NASA Explains Hazards of Manned Mission to Mars
The space agency’s Human Research Programme (HRP) used ground-based analogues, laboratories, and the International Space Station (ISS), to evaluate human performance and countermeasures required for the exploration of Mars, expected to be in the 2030s.
In a bid to make an organized effort to overcome the obstacles that lie before a human journey to Mars, NASA has decoded some hazards that astronauts can encounter on a continual basis on the Red Planet.
NASA’s Human Research Program divides the hazards into five classifications: Radiation; Isolation and Confinement; Distance from Earth; Gravity (or lack thereof); and Hostile or Closed environments.
NASA researchers said, “various research platforms give NASA valuable insight into how the human body and mind might respond during extended forays into space, Above Earth’s natural protection, radiation exposure increases cancer risk, damages the central nervous system, can alter cognitive function, reduce motor function and prompt behavioural changes” and further added, “The resulting data, technology and methods developed serve as valuable knowledge to extrapolate to multi-year interplanetary missions.”
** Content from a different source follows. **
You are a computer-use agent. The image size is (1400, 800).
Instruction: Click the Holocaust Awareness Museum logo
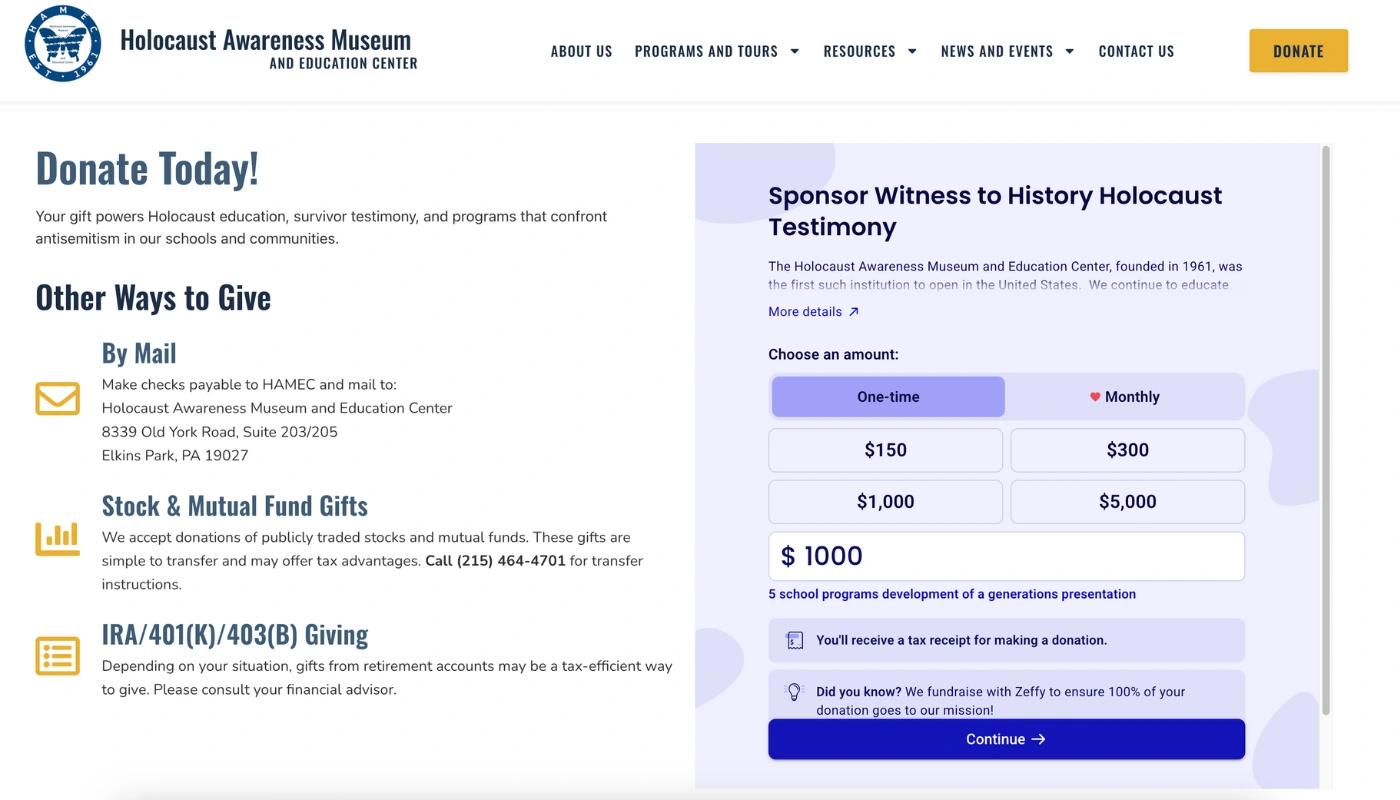(x=62, y=43)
Deep space vehicles will have significant protective shielding, dosimetry, and alerts. Further, crews are to be carefully chosen, trained and supported to ensure they can work effectively as a team for months or years in space. Sleep loss, circadian desynchronization, and work overload compound issue isolated and confined and may lead to performance decrements, adverse health outcomes, and compromised mission objectives.
When astronauts aboard the ISS face a medical event or emergency, the crew can return home within hours. Additionally, cargo vehicles continually resupply the crews with fresh food, medical equipment, and other resources. However, once you burn your engines for Mars, there is no turning back and resupply.
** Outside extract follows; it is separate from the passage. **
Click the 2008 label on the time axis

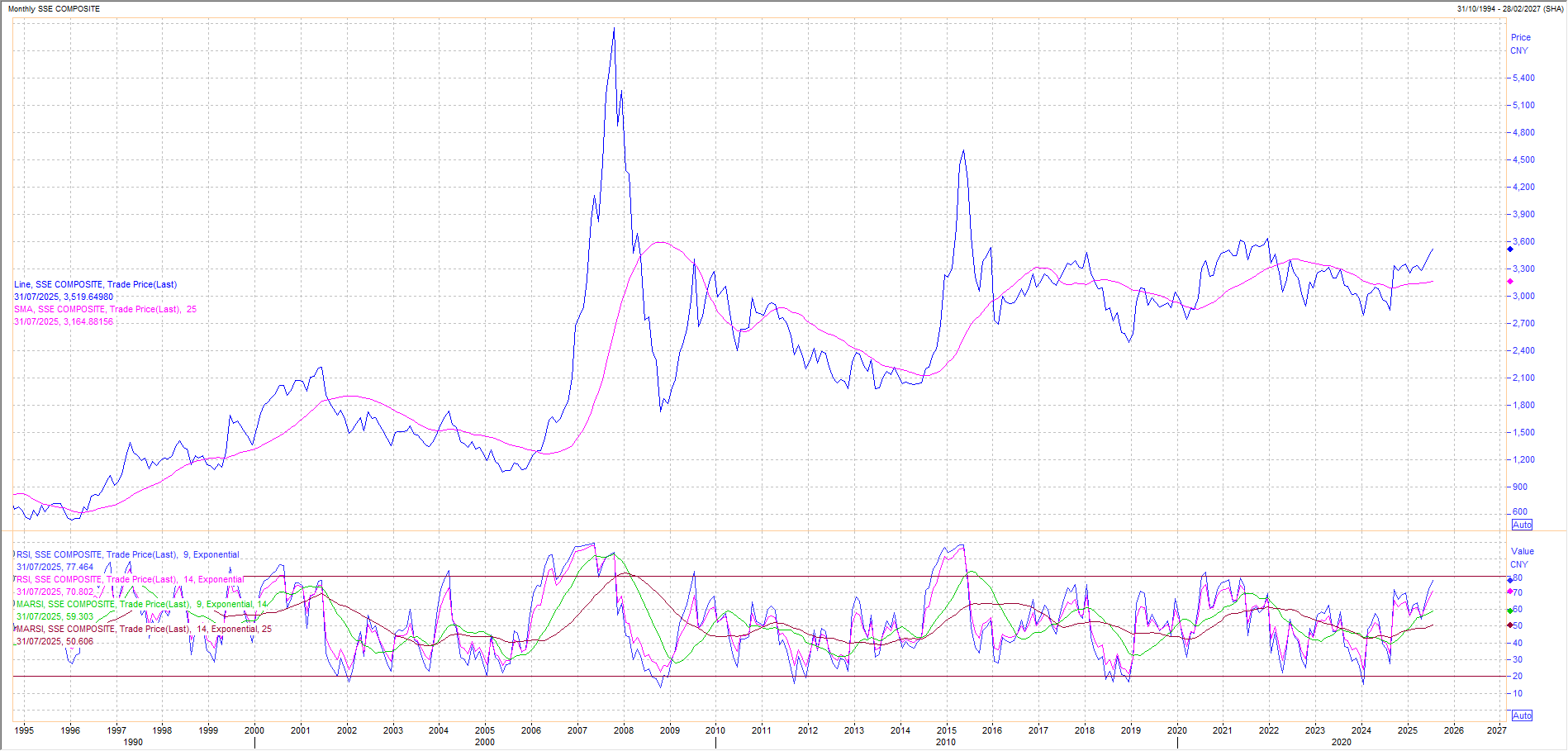point(623,730)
A human mission to Mars can also encounter the variance of gravity. On Mars, astronauts would need to live and work in three-eighths of Earth’s gravitational pull for up to two years. This can impact their bones, muscles, cardiovascular system. NASA is identifying how current and future, US Food and Drug Administration-approved osteoporosis treatments, could be employed to mitigate the risk for astronauts developing the premature bone loss condition.
NASA also understands that the ecosystem inside a vehicle plays a big role in everyday astronaut life. Important habitability factors include temperature, pressure, lighting, noise, and quantity of space, the statement said. It’s essential that astronauts are getting the requisite food, sleep and exercise needed to stay healthy and happy, it said.